Upfront Costs Applied At Closing as a Credit:
- Option Fee: You have the choice to elect to have an option period where you can back out of the contract within a set amount of time for any reason (option to terminate). You pay for this option but you decide how much you pay and set that in your offer. Estimated Expense: Typically between $100 - $1000 for homes between $300,000 and $1M.
- Legally, you will be able to exit the agreement during your option period which you set. But at 5pm on the date of the end of your option period, you are no longer in your option and if notice has not been provided to the sellers with your termination of contract, you are officially in contract.
- Earnest Money: This is your promise via funds, to buy the home. You set this in your offer and is typically 1% of the offer price. You will owe this within 3 days of executory contract (offer that has signed by all parties). If you execute your right to terminate during your option period, this earnest money is refunded to you.
- You should never put more down on earnest than you are willing to lose should you decide to back out of the contract after a set forth option period and all contingencies have been satisfied. But earnest money isn't the only ramification of backing out of a contract when there is no legal reason to do so... if the seller wants to, they could keep the earnest money and sue the buyer to perform the contract. In some cases, the seller will satisfy the termination by keeping the earnest money but they are not required to do so. Why would a seller not sue? There are lots of expenses in suing anyone. So if they feel the earnest money is payment enough for the breach in contract by the buyer and the cost of suing, not worth it, they may decide to accept the earnest money and not sue. It is never a good idea to back out of contract after option and contingencies have been successfully closed because you could be in for some significant costs.
Here is great source to read more on option and earnest money as well as contingencies to protect your offer and your money. https://www.newwestern.com/blog/can-sellers-sue-a-buyer-for-backing-out-of-a-contract/
Expenses Not Credited at Closing:
- Inspection: During your option period, you will want to have an inspection done. This info from the inspection can determine what we want to have the seller to do in order for you to move forward with your purchase. They have the right to decline your requests or agree to pay for you to conduct repairs or cover them as the sellers. This is an extension of the negotiation phase that your REALTOR will help you execute. Estimated Cost of Inspection: $300-$700
- Appraisal:
- Cash Buyers: If you are paying Cash, you would want to have the appraisal done, if you desire one, during this time. This would give you confidence that the home is worth what you are offering but is completely optional for Cash Buyers. Estimated Cost of Appraisal: $300-$800 depending on size of traditional single family home.
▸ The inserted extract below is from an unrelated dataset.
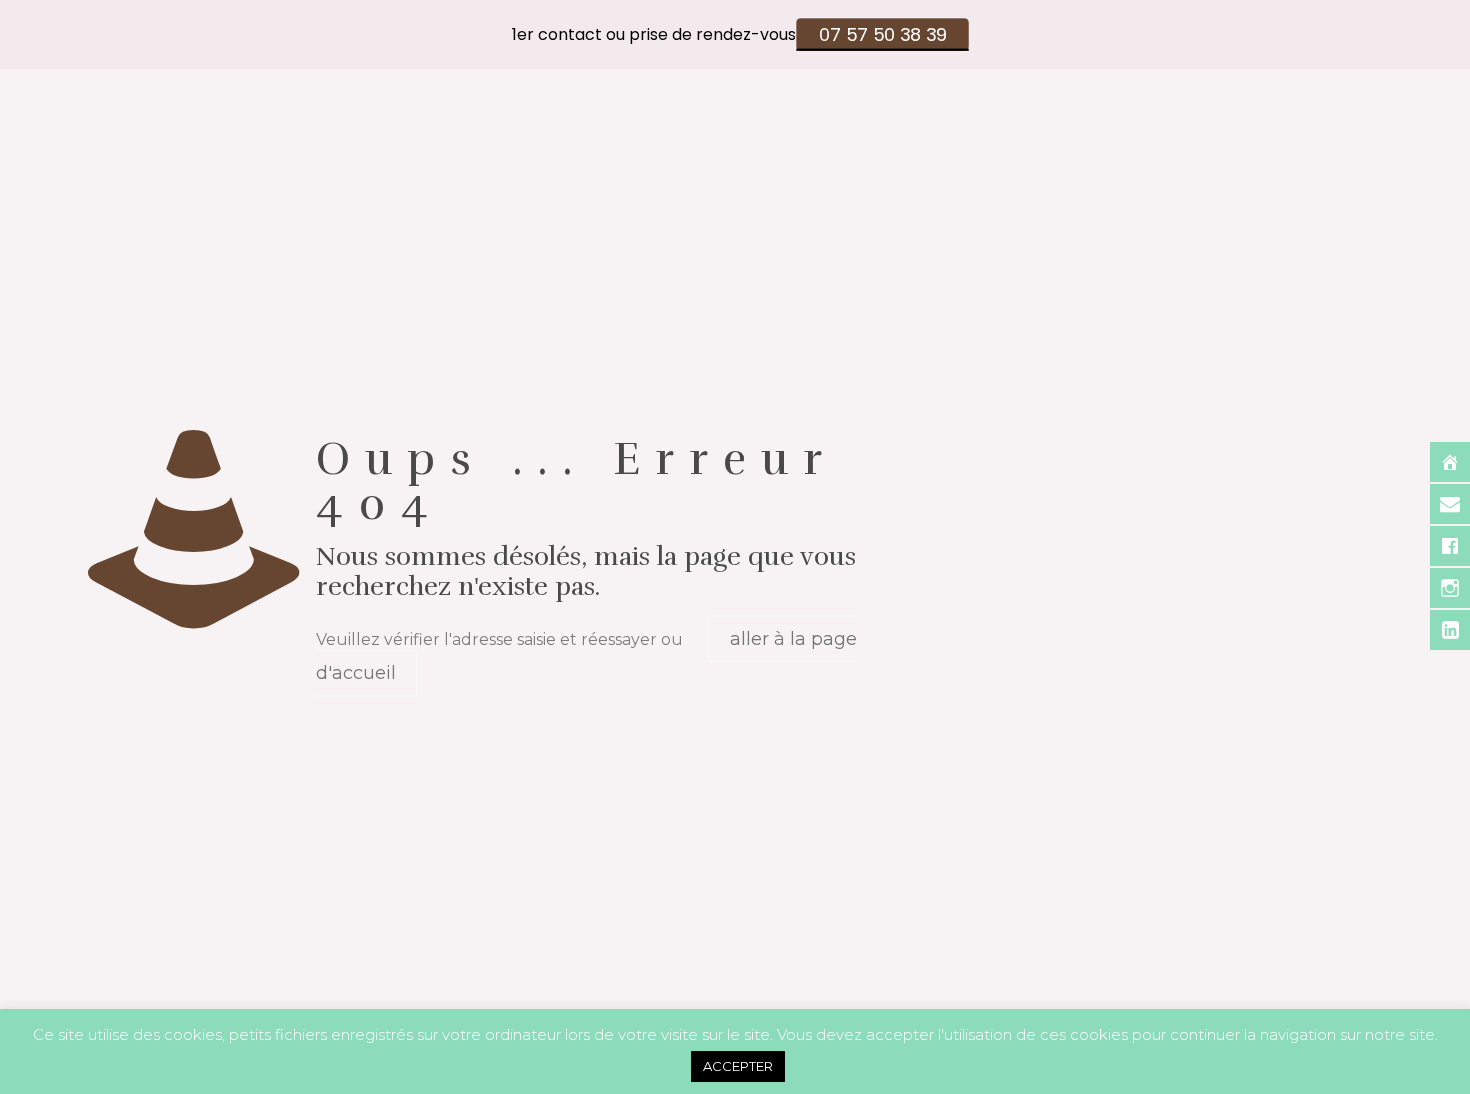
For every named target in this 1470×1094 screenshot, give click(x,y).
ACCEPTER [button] (738, 1066)
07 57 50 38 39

- Financing Buyers: Your lender will require you to have an appraisal if you are going to mortgage the property you are buying. This appraisal helps to ensure that the lender’s investment is sound and as such, so is yours. This is done after the option period for Financing Buyers. Estimated Cost of Appraisal: $300-$800 depending on size of traditional single family home.
Closing Costs:
- Cash Buyers: Cash Buyers have less to pay in closing costs because a good portion of closing costs relate to the financing of a property (obtaining the mortgage). But there are still some expense.
- Recording Fees: This can be anywhere from $300-$3000 depending on the property you are buying.
- Title Expenses could be covered by the seller or buyer depending on how the offer is structured. This can increase your closing expenses by $1500-$4500.
- Prorated Taxes for time you will live in the home.
- Financing Buyers:
- You will have expenses associated with acquiring your loan and this is usually 1% - 3% of the amount of the loan (not the offer price).
- You will also have recording fees and the same Title Fees depending on the structure of your offer as listed for Cash Buyers.
- Downpayment will also be an expense you will need to account for. Depending on your loan type and cash available, you will typically provide between 1% is the minimum but there are higher interest rates for the lower down payments. Conventional loans are typically between 5%-25% down payment on your accepted offer price.
- When will you know your estimated closing costs? Well that is where your realtor, your lender, and a title team come into play! When you apply for a loan, your lender will give you a loan estimate for your closing costs. You can shop lenders by the way to get your best deals. Your title team is also a great resource for sellers net take-home from the home. And your trusted Realtor can provide you rough estimations as well!
Here is a good source to learn more: https://www.ramseysolutions.com/real-estate/texas-closing-costs
** This information is intended for general knowledge to help educate buyers on the expenses they may expect but it's encourage readers to seek professional guidance.